--- How to complete this task ---
Could you repeat the records shown below exactly as written?

━━━━━━━━━━━━━━━━━━━━

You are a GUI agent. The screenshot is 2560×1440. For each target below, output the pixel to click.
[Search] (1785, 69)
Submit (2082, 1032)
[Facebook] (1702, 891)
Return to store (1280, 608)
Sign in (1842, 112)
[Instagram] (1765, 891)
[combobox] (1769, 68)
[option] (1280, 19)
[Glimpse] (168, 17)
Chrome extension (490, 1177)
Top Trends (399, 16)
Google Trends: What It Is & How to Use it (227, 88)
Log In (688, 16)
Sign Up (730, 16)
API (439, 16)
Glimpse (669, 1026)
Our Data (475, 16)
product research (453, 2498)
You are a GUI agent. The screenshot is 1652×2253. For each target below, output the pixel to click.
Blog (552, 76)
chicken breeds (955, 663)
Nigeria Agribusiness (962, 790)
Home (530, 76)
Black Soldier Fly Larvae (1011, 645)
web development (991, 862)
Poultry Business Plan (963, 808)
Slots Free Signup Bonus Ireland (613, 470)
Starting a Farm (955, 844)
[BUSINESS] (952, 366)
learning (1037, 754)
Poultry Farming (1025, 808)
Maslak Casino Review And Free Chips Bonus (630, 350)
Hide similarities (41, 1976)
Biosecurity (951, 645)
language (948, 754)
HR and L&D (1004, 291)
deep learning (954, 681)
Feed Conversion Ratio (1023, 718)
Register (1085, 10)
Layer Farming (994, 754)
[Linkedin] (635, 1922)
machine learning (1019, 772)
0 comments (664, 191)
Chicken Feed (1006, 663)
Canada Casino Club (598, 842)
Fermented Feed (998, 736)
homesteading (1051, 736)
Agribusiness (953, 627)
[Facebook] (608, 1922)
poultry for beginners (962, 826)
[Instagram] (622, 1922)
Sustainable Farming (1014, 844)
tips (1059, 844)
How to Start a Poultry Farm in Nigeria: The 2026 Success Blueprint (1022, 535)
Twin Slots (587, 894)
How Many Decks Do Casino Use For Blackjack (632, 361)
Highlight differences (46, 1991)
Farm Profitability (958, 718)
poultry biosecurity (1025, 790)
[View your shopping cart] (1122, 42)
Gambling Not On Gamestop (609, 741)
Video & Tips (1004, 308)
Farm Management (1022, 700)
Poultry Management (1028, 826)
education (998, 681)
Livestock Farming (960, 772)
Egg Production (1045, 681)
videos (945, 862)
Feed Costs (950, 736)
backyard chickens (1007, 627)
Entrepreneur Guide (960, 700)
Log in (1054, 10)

━━━━━━━━━━━━━━━━━━━━

--- Solution to this task ---
You are a GUI agent. The screenshot is 2560×1440. For each target below, output the pixel to click.
[Search] (1785, 69)
Submit (2082, 1032)
[Facebook] (1702, 891)
Return to store (1280, 608)
Sign in (1842, 112)
[Instagram] (1765, 891)
[combobox] (1769, 68)
[option] (1280, 19)
[Glimpse] (168, 17)
Chrome extension (490, 1177)
Top Trends (399, 16)
Google Trends: What It Is & How to Use it (227, 88)
Log In (688, 16)
Sign Up (730, 16)
API (439, 16)
Glimpse (669, 1026)
Our Data (475, 16)
product research (453, 2498)
You are a GUI agent. The screenshot is 1652×2253. For each target below, output the pixel to click.
Blog (552, 76)
chicken breeds (955, 663)
Nigeria Agribusiness (962, 790)
Home (530, 76)
Black Soldier Fly Larvae (1011, 645)
web development (991, 862)
Poultry Business Plan (963, 808)
Slots Free Signup Bonus Ireland (613, 470)
Starting a Farm (955, 844)
[BUSINESS] (952, 366)
learning (1037, 754)
Poultry Farming (1025, 808)
Maslak Casino Review And Free Chips Bonus (630, 350)
Hide similarities (41, 1976)
Biosecurity (951, 645)
language (948, 754)
HR and L&D (1004, 291)
deep learning (954, 681)
Feed Conversion Ratio (1023, 718)
Register (1085, 10)
Layer Farming (994, 754)
[Linkedin] (635, 1922)
machine learning (1019, 772)
0 comments (664, 191)
Chicken Feed (1006, 663)
Canada Casino Club (598, 842)
Fermented Feed (998, 736)
homesteading (1051, 736)
Agribusiness (953, 627)
[Facebook] (608, 1922)
poultry for beginners (962, 826)
[Instagram] (622, 1922)
Sustainable Farming (1014, 844)
tips (1059, 844)
How to Start a Poultry Farm in Nigeria: The 2026 Success Blueprint (1022, 535)
Twin Slots (587, 894)
How Many Decks Do Casino Use For Blackjack (632, 361)
Highlight differences (46, 1991)
Farm Profitability (958, 718)
poultry biosecurity (1025, 790)
[View your shopping cart] (1122, 42)
Gambling Not On Gamestop (609, 741)
Video & Tips (1004, 308)
Farm Management (1022, 700)
Poultry Management (1028, 826)
education (998, 681)
Livestock Farming (960, 772)
Egg Production (1045, 681)
videos (945, 862)
Feed Costs (950, 736)
backyard chickens (1007, 627)
Entrepreneur Guide (960, 700)
Log in (1054, 10)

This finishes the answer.